Probing quantum gravity using photons from a flare of the active galactic nucleus Markarian 501 observed by the MAGIC telescope

Abstract: We analyze the timing of photons observed by the MAGIC telescope during a flare of the active galactic nucleus Mkn 501 for a possible correlation with energy, as suggested by some models of quantum gravity (QG), which predict a vacuum refractive index \simeq 1 + (E/M_{QGn})^n, n = 1,2. Parametrizing the delay between gamma-rays of different energies as \Delta t =\pm\tau_l E or \Delta t =\pm\tau_q E^2, we find \tau_l=(0.030\pm0.012) s/GeV at the 2.5-sigma level, and \tau_q=(3.71\pm2.57)x10^{-6} s/GeV^2, respectively. We use these results to establish lower limits M_{QG1} > 0.21x10^{18} GeV and M_{QG2} > 0.26x10^{11} GeV at the 95% C.L. Monte Carlo studies confirm the MAGIC sensitivity to propagation effects at these levels. Thermal plasma effects in the source are negligible, but we cannot exclude the importance of some other source effect.

• The paper analyzes photon timing from Mkn 501 flares to test quantum gravity effects predicting energy-dependent light speed variations.
• Methodologies using energy cost functions and likelihood functions reveal delays of 0.030–0.048 s/GeV, defining lower bounds for QG mass scales.
• Insights from robust Monte Carlo simulations reinforce constraints on both linear and quadratic quantum gravity models, highlighting prospects for future multi-source studies.

Analysis of Quantum Gravity Effects Using MAGIC Telescope Observations of Mkn 501

The study utilizes photon timings from flares of the active galactic nucleus (AGN) Markarian 501 (Mkn 501) as observed by the MAGIC telescope to investigate potential quantum gravity (QG) effects. These effects, theorized in string-inspired models, suggest modifications in photon propagation due to a posited dispersive vacuum induced by QG fluctuations. The investigation centers on probing possible delays in photon arrival times as a function of energy—a signature of QG effects through a non-trivial refractive index.

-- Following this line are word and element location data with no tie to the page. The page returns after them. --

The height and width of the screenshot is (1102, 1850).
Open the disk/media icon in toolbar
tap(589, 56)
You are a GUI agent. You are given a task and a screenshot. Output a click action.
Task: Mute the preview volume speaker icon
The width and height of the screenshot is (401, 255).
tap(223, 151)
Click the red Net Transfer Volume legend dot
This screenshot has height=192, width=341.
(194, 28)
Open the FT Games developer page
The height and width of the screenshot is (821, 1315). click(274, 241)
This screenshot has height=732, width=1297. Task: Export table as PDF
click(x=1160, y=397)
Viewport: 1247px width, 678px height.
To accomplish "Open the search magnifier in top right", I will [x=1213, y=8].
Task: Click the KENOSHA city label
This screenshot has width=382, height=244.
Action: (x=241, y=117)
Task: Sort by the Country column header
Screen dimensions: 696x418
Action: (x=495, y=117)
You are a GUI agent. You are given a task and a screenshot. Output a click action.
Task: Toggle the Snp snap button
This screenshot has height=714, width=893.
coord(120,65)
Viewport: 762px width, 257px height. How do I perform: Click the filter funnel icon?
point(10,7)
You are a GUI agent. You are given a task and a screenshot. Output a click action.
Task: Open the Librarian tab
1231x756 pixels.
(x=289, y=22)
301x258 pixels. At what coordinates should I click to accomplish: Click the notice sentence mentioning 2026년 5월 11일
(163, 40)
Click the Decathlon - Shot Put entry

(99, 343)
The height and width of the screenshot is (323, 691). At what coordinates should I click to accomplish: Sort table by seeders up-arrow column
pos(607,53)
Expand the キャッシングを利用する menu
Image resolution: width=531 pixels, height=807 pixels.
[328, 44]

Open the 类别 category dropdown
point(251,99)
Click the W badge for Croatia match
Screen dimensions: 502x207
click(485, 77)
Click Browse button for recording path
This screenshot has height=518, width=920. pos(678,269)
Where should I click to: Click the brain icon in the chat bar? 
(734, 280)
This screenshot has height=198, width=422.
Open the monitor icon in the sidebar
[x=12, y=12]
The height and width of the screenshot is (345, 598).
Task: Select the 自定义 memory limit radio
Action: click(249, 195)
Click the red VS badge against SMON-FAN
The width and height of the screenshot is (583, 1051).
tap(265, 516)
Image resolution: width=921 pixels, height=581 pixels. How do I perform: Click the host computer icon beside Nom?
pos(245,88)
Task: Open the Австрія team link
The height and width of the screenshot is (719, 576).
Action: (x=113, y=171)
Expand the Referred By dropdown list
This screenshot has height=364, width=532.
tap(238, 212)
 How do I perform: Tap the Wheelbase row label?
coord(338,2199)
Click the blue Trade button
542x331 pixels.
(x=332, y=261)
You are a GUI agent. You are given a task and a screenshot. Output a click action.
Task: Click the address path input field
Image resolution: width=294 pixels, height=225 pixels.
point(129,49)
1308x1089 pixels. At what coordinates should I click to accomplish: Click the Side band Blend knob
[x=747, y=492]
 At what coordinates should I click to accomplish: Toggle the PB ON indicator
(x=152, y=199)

Quantum Gravity Models and Refractive Index

The theoretical framework involves hypothesized variations in the speed of light, characterized by a refractive index influenced by QG dynamics. Models predict deviations proportional to photon energy, $E$, occuring linearly or quadratically with scales defined by $M_{\rm QG1}$ and $M_{\rm QG2}$ respectively. Analyzing photons from transiently intense flares in distant AGNs provides a means to test these predictions, given the large propagation path and energy spread, potentially enhancing sensitivity to such subtle effects.

Observational Methodology

The MAGIC telescope's observations over 31.6 hours of flaring activity in Mkn 501, with a detection energy threshold of around 150 GeV, exhibited significant gamma-ray flux variations, with peak flux intensities reaching $(11.0 \pm 0.3) \times 10^{-10}$ cm$^{-2}$s$^{-1}$. Variations were pronounced during short-duration flares, enabling a detailed assessment of energy-dependent timing variations across multiple energy bands.

Analyses and Results

The research applies two analytical methodologies to the data:

1. Energy Cost Function (ECF): This approach evaluates a photon's energy sum over an active flare section to infer time-delay parameters—$\tau_l$ for linear and $\tau_q$ for quadratic dispersions. Results signify a delay of $\tau_l=(0.030 \pm 0.012)$\,s/GeV, resulting in a lower bound for $M_{\rm QG1} > 0.21 \times 10^{18}$\,GeV at 95% C.L. For quadratic dependencies, $\tau_q=(3.71 \pm 2.57) \times 10^{-6}$s/GeV$^2$ was identified, with $M_{\rm QG2} > 0.26 \times 10^{11}$ GeV.
2. Likelihood Function: This statistical technique assesses photon arrival probabilities considering energy spectrum and time delay, yielding $\tau_l = (0.048 \pm 0.021)$s/GeV, reinforcing the ECF results.

Monte Carlo simulations affirmed the method's robustness, successfully recovering simulated propagation delays and returning null results when analyzing non-flaring periods.

Implications and Prospects

These findings suggest a moderate energy-dependent delay consistent with QG models, setting substantial bounds on potential quantum-gravitational mass scales. The results collaborate in expanding previous constraints, particularly on quadratic dispersive effects. Nonetheless, source-specific mechanisms cannot be conclusively ruled out as contributing factors to the observed delays.

Future advancements hinge on increasing the observation of fast, high-luminosity flares from multiple AGN at different redshifts and developing both theoretical understanding and observational methodologies to disentangle intrinsic source processes from QG propagation effects, ultimately refining our comprehension of QG phenomena.